## MATERIAL TO PROCESS
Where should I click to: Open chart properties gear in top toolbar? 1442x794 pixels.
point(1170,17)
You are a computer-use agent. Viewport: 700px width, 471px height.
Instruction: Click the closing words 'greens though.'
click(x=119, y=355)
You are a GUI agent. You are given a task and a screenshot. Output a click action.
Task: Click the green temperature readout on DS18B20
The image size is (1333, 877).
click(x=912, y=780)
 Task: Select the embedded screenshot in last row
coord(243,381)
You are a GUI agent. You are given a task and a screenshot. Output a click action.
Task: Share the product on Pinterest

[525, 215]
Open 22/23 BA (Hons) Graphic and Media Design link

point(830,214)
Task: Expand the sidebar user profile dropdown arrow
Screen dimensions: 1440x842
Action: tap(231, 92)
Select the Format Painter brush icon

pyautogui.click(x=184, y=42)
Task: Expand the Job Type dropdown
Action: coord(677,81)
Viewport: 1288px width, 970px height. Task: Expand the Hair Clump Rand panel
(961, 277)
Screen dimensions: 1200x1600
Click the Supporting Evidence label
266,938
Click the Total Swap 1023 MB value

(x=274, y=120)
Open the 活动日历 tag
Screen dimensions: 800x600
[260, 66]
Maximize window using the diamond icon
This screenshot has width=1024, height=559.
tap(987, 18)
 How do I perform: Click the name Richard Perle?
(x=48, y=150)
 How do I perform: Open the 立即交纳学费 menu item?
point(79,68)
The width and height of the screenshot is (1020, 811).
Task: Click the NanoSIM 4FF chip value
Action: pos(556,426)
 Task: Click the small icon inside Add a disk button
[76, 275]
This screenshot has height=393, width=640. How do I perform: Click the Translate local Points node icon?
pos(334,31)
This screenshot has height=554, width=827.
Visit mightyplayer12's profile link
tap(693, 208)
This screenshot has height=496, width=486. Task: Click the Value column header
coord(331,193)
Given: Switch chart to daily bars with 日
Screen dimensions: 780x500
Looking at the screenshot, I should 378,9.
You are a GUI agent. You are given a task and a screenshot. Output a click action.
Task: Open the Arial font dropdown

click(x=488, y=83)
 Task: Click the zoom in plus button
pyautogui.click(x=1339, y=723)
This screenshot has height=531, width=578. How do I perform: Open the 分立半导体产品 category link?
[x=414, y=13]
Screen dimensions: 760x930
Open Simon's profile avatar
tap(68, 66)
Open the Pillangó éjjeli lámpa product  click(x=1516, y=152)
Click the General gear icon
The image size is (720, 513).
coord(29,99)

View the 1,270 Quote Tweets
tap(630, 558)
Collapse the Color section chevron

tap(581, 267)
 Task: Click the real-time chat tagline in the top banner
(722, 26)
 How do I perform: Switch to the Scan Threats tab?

## WHAT THE EXERCISE ASKS
Return, exactly as written, the "Screen dimensions: 780x500" line and each line after it through the end of the listing above.

## WRITTEN ANSWER
Screen dimensions: 780x500
Looking at the screenshot, I should 378,9.
You are a GUI agent. You are given a task and a screenshot. Output a click action.
Task: Open the Arial font dropdown

click(x=488, y=83)
 Task: Click the zoom in plus button
pyautogui.click(x=1339, y=723)
This screenshot has height=531, width=578. How do I perform: Open the 分立半导体产品 category link?
[x=414, y=13]
Screen dimensions: 760x930
Open Simon's profile avatar
tap(68, 66)
Open the Pillangó éjjeli lámpa product  click(x=1516, y=152)
Click the General gear icon
The image size is (720, 513).
coord(29,99)

View the 1,270 Quote Tweets
tap(630, 558)
Collapse the Color section chevron

tap(581, 267)
 Task: Click the real-time chat tagline in the top banner
(722, 26)
 How do I perform: Switch to the Scan Threats tab?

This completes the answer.